Éxodo, despropósito y retorno

Con una emigración considerable, los que hacían las parrandas están, como poco, a más de 180 kilómetros de distancia. Ensayan en pleno junio de la Florida lo que sucedía y sucede cada diciembre en la isla, a la vez que sostienen a las familias que dejaron con las remesas de dinero del enemigo.

Los artistas, aquellos que no caben en los planes del gobierno, no tienen espacio para gestionar sus obras, ni herramientas con que realizarlas. Alguno pinta con baba de güira los abundantes grises que viven, mientras prosperan chapuceros de verborrea patriótica fácil y no encuentran dificultades para entrar, salir y seguir entrando... Los otros, los artistas ausentes, ni siquiera son nombrables todavía.

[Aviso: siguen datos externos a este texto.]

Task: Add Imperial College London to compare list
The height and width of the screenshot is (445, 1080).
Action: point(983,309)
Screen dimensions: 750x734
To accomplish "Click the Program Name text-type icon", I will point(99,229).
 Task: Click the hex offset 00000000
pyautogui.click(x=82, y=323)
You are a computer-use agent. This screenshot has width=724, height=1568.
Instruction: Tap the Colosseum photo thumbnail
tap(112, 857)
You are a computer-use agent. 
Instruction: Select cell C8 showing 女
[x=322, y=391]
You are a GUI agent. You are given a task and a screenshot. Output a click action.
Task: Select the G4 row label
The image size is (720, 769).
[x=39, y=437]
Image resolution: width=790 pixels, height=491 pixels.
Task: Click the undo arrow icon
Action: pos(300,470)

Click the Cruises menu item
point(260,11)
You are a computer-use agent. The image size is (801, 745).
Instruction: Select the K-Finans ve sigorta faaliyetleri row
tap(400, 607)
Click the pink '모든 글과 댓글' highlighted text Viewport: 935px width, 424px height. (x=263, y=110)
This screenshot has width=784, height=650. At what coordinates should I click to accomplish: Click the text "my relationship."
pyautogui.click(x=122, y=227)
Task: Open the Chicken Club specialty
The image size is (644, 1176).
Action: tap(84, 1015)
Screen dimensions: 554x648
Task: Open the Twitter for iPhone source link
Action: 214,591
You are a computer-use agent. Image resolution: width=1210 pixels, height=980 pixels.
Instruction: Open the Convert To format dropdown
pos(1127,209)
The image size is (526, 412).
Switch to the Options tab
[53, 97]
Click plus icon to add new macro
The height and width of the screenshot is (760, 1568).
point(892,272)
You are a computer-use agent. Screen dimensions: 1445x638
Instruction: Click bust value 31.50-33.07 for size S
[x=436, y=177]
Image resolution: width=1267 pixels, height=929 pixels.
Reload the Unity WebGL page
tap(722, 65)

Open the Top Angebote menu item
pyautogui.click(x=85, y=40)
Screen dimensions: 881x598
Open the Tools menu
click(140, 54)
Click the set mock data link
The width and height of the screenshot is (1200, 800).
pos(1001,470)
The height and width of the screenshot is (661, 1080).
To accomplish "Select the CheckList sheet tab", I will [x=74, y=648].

Ya Remedios no exhibe sempiternos naranjales, sus centrales azucareros —salvo uno— no muelen otra cosa que el óxido acumulado. El marabú creció para hacer lo suyo donde antes había cultivo, y los poetas visibles son inventos o dóciles voceros del despropósito.

Con una de las mitologías más abundantes de nuestra joven historia, la ciudad urge que se apuntale –no solamente el pedacito de casco histórico–, y sea rescatada de lo que parece un viaje al escombro anunciado. La generosidad de los remedianos dispersos por el mundo es manifiesta, algo de esperanza todavía queda. Pero, ¿llegarán a tiempo?

Esta historia fue publicada originalmente el 18 de mayo de 2018 a las 1:03 p. m. con el titular "San Juan de los Remedios, entre pérdidas y demonios."